These comments came alongside the release of three sets of data showing positive responses to investigational vaccines. A phase 1 trial of a vaccine from Moderna found that all 45 participants developed an immune response, with no significant safety issues. Moderna's vaccine uses messenger RNA, and study participants received two vaccinations 28 days apart. Phase 2 results are expected soon, and phase 3 testing is now underway.

A phase 1/2 trial of a vaccine against SARS-CoV-2, conducted by the University of Oxford, showed similarly promising results. That vaccine is made from a weakened version of an adenovirus that causes infections in chimpanzees, which has been genetically modified so that it cannot grow in humans. The findings show that the vaccine provoked a T-cell response that peaked 14 days after vaccination and an antibody response within 28 days. The investigation is also now moving into phase 3 trials.

Results of a phase 2 trial for another adenovirus-based vaccine were recently released. Chinese researchers found that their vaccine produced immune response in the majority of participants at 28 days post-vaccination. Although findings indicated no significant safety issues, more than half of participants had high preexisting immunity to the specific adenovirus vector used by the vaccine, which may impair immune response to the vaccine. A phase 3 trial is planned.

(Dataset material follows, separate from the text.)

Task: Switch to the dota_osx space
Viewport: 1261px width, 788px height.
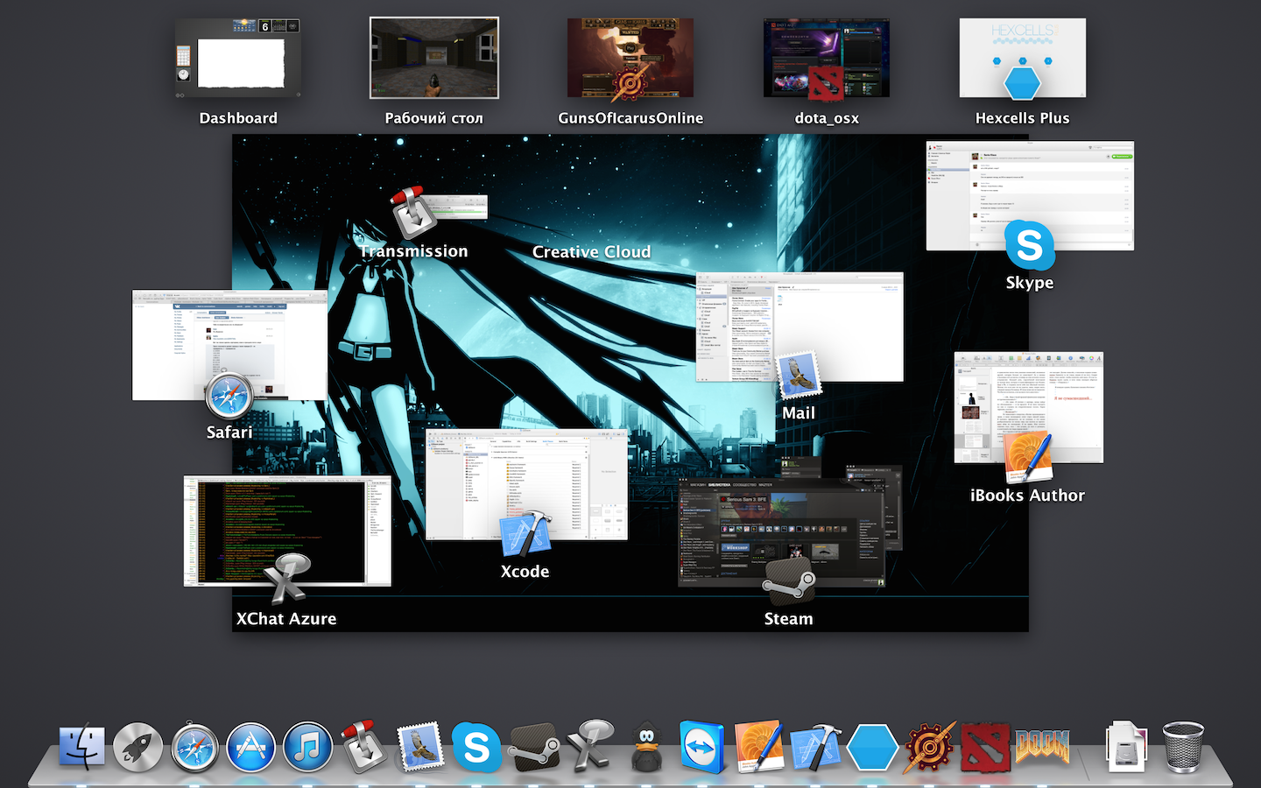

Leaders of Operation Warp Speed, the United States' fast-track approach to vaccine development, have held firm to an end-of-year timeline. At a congressional briefing, however, executives of five firms working on COVID-19 vaccines reported that the target goal for major data results is next year. Those executives also pointed to trust in vaccination as a major concern moving forward. They called for education campaigns and outreach about COVID-19 vaccines now, while research is still being conducted, in order to ready the general public for when vaccination becomes available.

Approval of a COVID-19 vaccine is arguably one of the most anticipated scientific developments in modern medical history. As trials move forward and vaccination becomes an increasingly real possibility, the topic may well become the single biggest top trending subject we've ever documented.